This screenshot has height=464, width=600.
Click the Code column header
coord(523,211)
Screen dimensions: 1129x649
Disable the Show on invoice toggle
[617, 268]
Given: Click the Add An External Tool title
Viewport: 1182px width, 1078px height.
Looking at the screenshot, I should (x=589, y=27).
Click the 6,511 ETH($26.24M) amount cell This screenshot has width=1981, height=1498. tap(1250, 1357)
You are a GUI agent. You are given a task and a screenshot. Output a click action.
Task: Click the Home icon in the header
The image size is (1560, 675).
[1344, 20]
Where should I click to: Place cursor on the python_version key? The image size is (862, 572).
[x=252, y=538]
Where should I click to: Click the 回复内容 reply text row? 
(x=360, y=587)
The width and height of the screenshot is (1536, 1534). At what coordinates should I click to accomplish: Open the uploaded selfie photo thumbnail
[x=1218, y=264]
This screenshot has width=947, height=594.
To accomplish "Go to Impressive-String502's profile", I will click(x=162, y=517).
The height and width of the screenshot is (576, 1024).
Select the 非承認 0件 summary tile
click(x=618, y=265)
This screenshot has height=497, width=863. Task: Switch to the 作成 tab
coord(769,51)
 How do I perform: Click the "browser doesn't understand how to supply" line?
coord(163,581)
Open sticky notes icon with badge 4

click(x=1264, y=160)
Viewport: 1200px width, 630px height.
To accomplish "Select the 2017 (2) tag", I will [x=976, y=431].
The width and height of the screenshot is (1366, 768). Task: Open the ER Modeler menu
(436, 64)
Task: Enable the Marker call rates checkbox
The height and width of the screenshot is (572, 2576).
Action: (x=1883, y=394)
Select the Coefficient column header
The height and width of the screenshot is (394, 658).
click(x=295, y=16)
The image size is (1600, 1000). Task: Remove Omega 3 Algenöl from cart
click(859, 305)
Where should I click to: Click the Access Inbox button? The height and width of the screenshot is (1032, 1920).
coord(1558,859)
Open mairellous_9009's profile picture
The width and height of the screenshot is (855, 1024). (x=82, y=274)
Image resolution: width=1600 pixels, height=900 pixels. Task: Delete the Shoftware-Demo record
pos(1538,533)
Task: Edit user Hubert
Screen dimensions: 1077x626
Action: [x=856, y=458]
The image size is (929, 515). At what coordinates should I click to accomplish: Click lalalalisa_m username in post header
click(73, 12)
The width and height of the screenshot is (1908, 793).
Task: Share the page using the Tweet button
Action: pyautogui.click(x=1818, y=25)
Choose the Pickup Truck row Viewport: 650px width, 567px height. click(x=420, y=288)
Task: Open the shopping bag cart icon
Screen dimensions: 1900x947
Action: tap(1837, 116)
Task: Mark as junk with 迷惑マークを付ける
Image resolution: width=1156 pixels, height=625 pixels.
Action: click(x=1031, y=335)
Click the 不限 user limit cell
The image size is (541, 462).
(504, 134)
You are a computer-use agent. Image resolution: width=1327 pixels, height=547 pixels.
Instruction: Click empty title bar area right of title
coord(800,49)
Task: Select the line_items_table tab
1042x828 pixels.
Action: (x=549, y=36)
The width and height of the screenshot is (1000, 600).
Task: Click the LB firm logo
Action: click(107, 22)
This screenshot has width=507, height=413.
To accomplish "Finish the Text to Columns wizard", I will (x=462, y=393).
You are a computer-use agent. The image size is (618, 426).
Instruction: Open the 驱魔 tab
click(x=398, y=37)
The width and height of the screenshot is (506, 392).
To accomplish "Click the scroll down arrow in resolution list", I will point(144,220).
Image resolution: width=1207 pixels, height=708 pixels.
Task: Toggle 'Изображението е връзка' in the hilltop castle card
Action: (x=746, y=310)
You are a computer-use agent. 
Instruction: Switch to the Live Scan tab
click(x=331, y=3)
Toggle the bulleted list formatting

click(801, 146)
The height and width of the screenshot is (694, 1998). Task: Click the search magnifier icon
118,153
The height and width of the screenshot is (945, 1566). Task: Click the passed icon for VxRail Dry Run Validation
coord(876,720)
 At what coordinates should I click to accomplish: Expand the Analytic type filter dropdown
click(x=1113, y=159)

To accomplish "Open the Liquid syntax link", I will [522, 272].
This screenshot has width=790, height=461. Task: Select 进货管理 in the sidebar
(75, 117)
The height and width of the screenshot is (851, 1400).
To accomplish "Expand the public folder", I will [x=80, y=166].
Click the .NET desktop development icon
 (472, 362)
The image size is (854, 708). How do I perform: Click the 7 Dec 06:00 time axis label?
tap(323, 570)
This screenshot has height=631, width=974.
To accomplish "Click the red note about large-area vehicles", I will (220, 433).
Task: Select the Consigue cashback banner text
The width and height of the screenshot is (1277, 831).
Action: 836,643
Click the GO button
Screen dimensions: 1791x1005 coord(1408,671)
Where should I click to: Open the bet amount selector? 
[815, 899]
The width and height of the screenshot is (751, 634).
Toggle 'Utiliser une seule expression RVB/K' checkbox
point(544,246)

#### TRY IT
All lines above from the one holding "The height and width of the screenshot is (576, 1024)." to the one holding "Task: Select the line_items_table tab", inclusive, are to be copied exactly; no other line is wanted.

#### RESULT BELOW
The height and width of the screenshot is (576, 1024).
Select the 非承認 0件 summary tile
click(x=618, y=265)
This screenshot has height=497, width=863. Task: Switch to the 作成 tab
coord(769,51)
 How do I perform: Click the "browser doesn't understand how to supply" line?
coord(163,581)
Open sticky notes icon with badge 4

click(x=1264, y=160)
Viewport: 1200px width, 630px height.
To accomplish "Select the 2017 (2) tag", I will [x=976, y=431].
The width and height of the screenshot is (1366, 768). Task: Open the ER Modeler menu
(436, 64)
Task: Enable the Marker call rates checkbox
The height and width of the screenshot is (572, 2576).
Action: (x=1883, y=394)
Select the Coefficient column header
The height and width of the screenshot is (394, 658).
click(x=295, y=16)
The image size is (1600, 1000). Task: Remove Omega 3 Algenöl from cart
click(859, 305)
Where should I click to: Click the Access Inbox button? The height and width of the screenshot is (1032, 1920).
coord(1558,859)
Open mairellous_9009's profile picture
The width and height of the screenshot is (855, 1024). (x=82, y=274)
Image resolution: width=1600 pixels, height=900 pixels. Task: Delete the Shoftware-Demo record
pos(1538,533)
Task: Edit user Hubert
Screen dimensions: 1077x626
Action: [x=856, y=458]
The image size is (929, 515). At what coordinates should I click to accomplish: Click lalalalisa_m username in post header
click(73, 12)
The width and height of the screenshot is (1908, 793).
Task: Share the page using the Tweet button
Action: pyautogui.click(x=1818, y=25)
Choose the Pickup Truck row Viewport: 650px width, 567px height. click(x=420, y=288)
Task: Open the shopping bag cart icon
Screen dimensions: 1900x947
Action: tap(1837, 116)
Task: Mark as junk with 迷惑マークを付ける
Image resolution: width=1156 pixels, height=625 pixels.
Action: click(x=1031, y=335)
Click the 不限 user limit cell
The image size is (541, 462).
(504, 134)
You are a computer-use agent. Image resolution: width=1327 pixels, height=547 pixels.
Instruction: Click empty title bar area right of title
coord(800,49)
Task: Select the line_items_table tab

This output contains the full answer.